Written instruction
In the post below about running Vault with Amazon Aurora, return everything from "Two requests we" down to "mount from Vault?", copied word for word.

Document extract
::::::::::
We have been working on standing up Vault on approximately 700 MySQL Servers (prd/non-prod). These servers are a mix of Percona, Amazon RDS MySQL, and Amazon Aurora. With Percona and RDS, things seem to be going very well, but not so much with Aurora. One issue we were having has to deal with clusters. Aurora has a concept of a writer and many readers. Only one node can actually write to the database at a time "the writer" - and what makes this even more difficult is that Amazon can and does move the writer around the cluster. The problem this presents has to deal with the way connections are stored in vault. Traditionally, we where storing each node in Vault. When we would request a connection, Vault would connect to the node, create the user, and return it with the corresponding password. With Aurora, you cannot create a user on a reader. It would return:
{
"errors": [
"Error 1290: The MySQL server is running with the --read-only option so it cannot execute this statement"
]
}
So, to work around this, we store the cluster endpoint in Vault for each participating node in the cluster. Amazon always points this endpoint at the writer. This seems to OK for the most part. We are seeing other weirdness however that we have not been able to work around. The first issue is connections to the database. We are not sure what happened, but over time, Vault had created 230+ connections to an Aurora server. All connections were live and in a sleep state. This is problematic in that it has the potential to exhaust all available connections to the database. When we attempted to DELETE the mount from Vault, we received the following error:
So far, we have been unsuccessful in dropping the mount. The permissions that have been set up for the Vault user are:
GRANT SELECT, INSERT, UPDATE, DELETE, CREATE, DROP, RELOAD, PROCESS, REFERENCES, INDEX, ALTER, SHOW DATABASES, CREATE TEMPORARY TABLES, LOCK TABLES, EXECUTE, REPLICATION SLAVE, REPLICATION CLIENT, CREATE VIEW, SHOW VIEW, CREATE ROUTINE, ALTER ROUTINE, CREATE USER, EVENT, TRIGGER ON *.* TO ...WITH GRANT OPTION
These are the same permissions we use on the other MySQL instances (RDS, Percona)...We even went as far as to drop the Vault user from the database, and when we attempt to DELETE the mount, we receive:
Why does Vault need to check the database? Is it trying to clean up users it created? In our case, there were no Vault-created users in the database.
Two requests we have coming from our findings so far:
1. Allow unconditional deleting of mounts, or at lease the ability to force drop the mount.
2. Provide an option as to whether or not Vault maintains persistent connections for a given mount.
One question we have:
1. How can we drop this mount from Vault?
We understand that Hashicorp did not have Aurora in mind when they designed Vault. We will continue to test the product with Aurora and provide our findings to help solidify on this front.
Regards,
Jerry
::::::::::
Listed entries
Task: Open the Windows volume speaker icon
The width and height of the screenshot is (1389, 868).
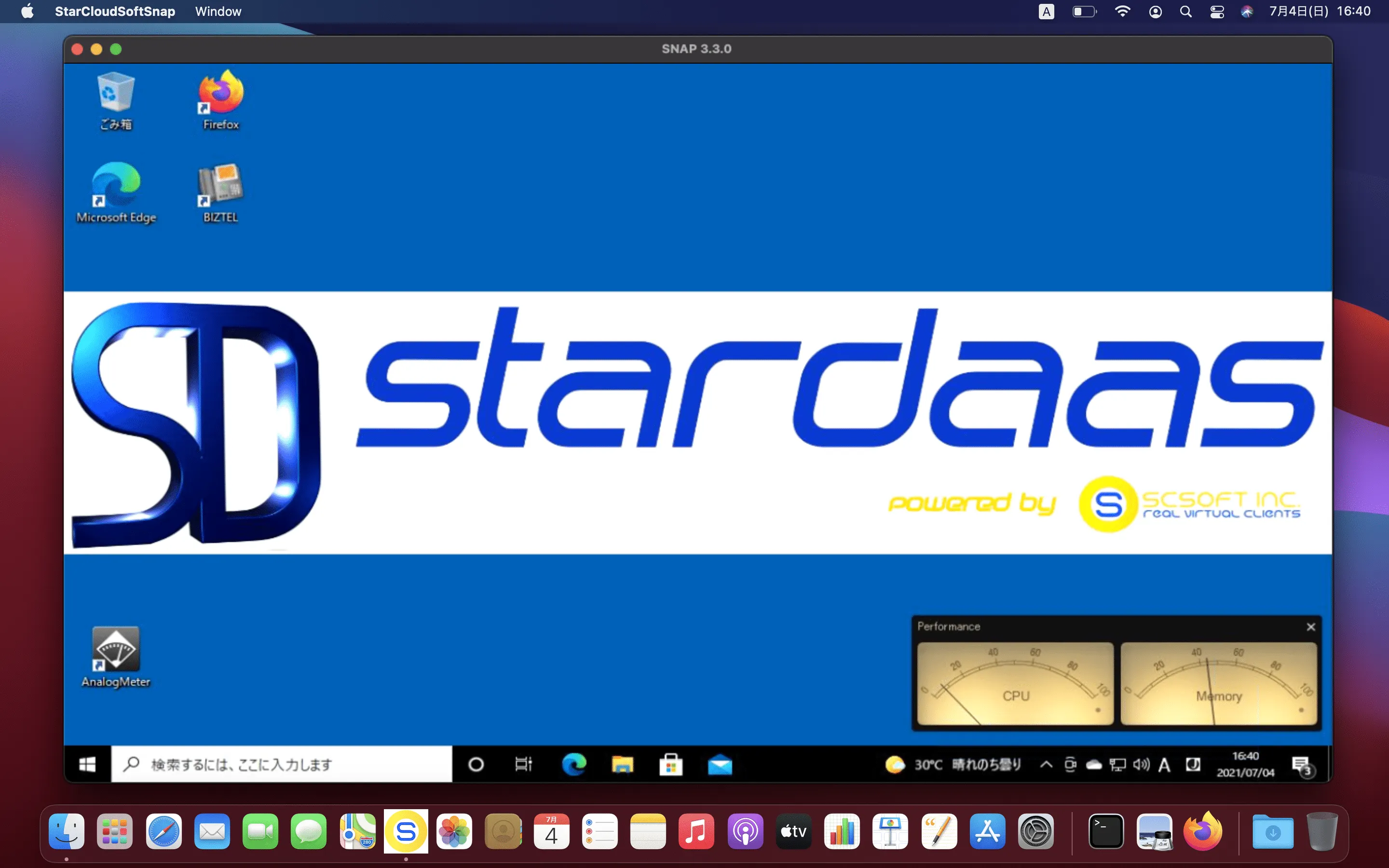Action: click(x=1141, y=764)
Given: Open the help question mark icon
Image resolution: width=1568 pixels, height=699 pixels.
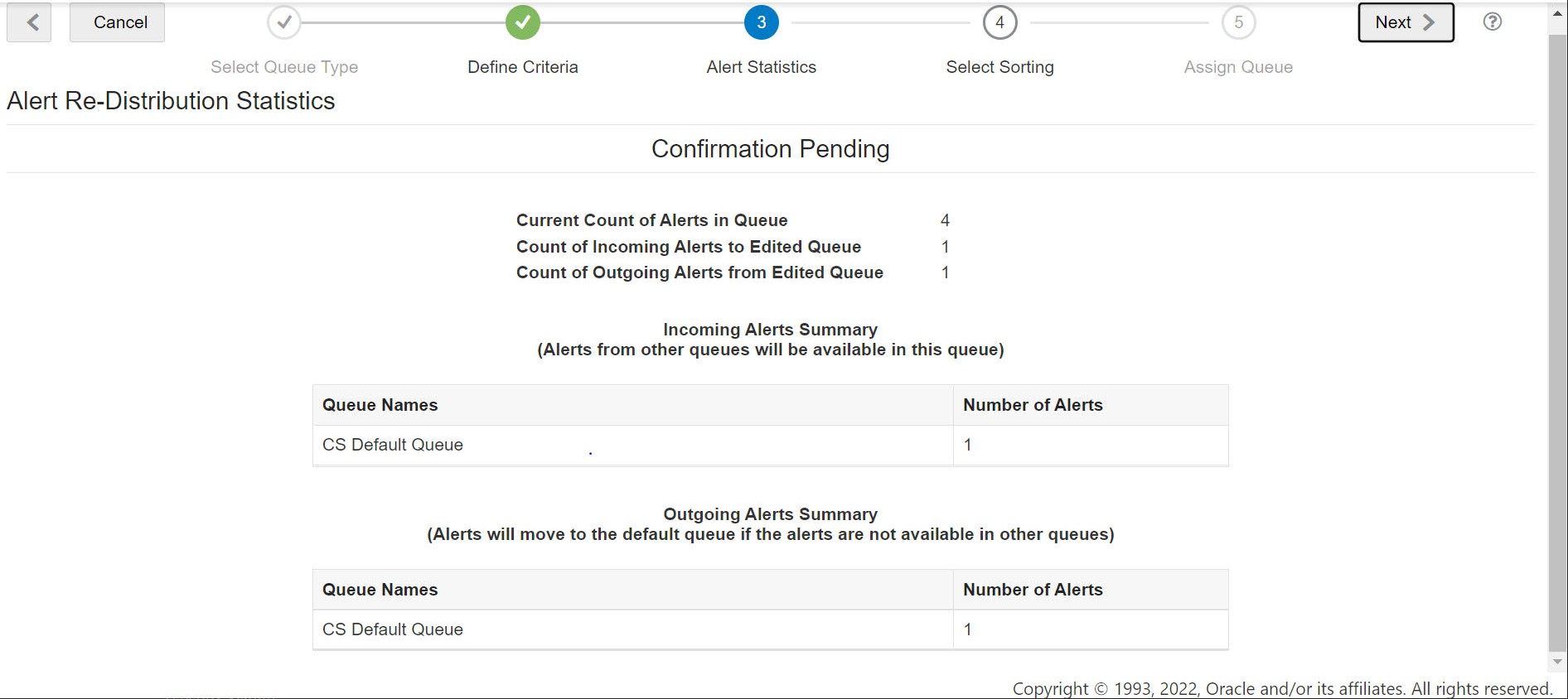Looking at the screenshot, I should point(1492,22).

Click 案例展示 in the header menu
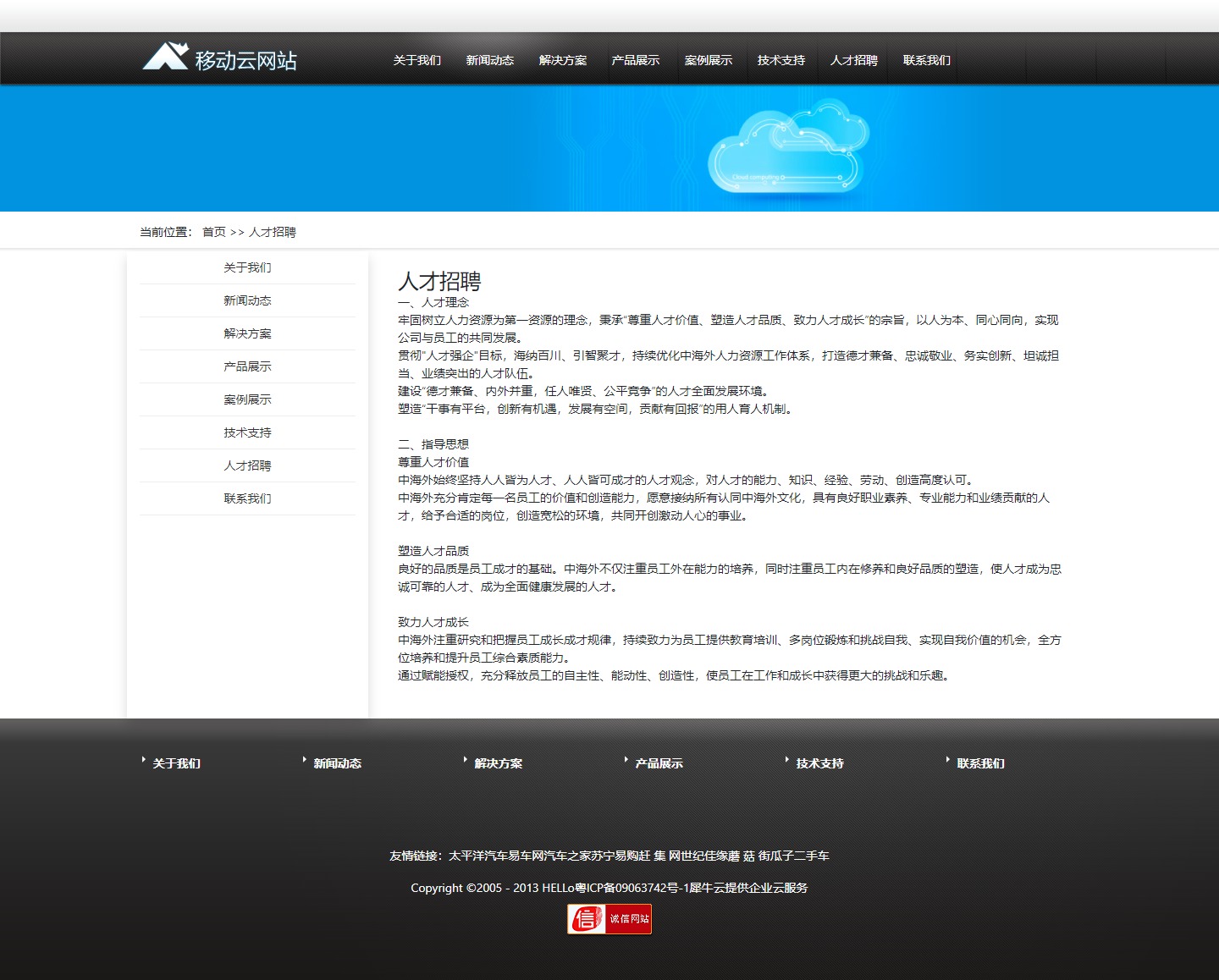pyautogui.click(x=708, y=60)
::::::::::
Problem solution
Two requests we have coming from our findings so far:
1. Allow unconditional deleting of mounts, or at lease the ability to force drop the mount.
2. Provide an option as to whether or not Vault maintains persistent connections for a given mount.
One question we have:
1. How can we drop this mount from Vault?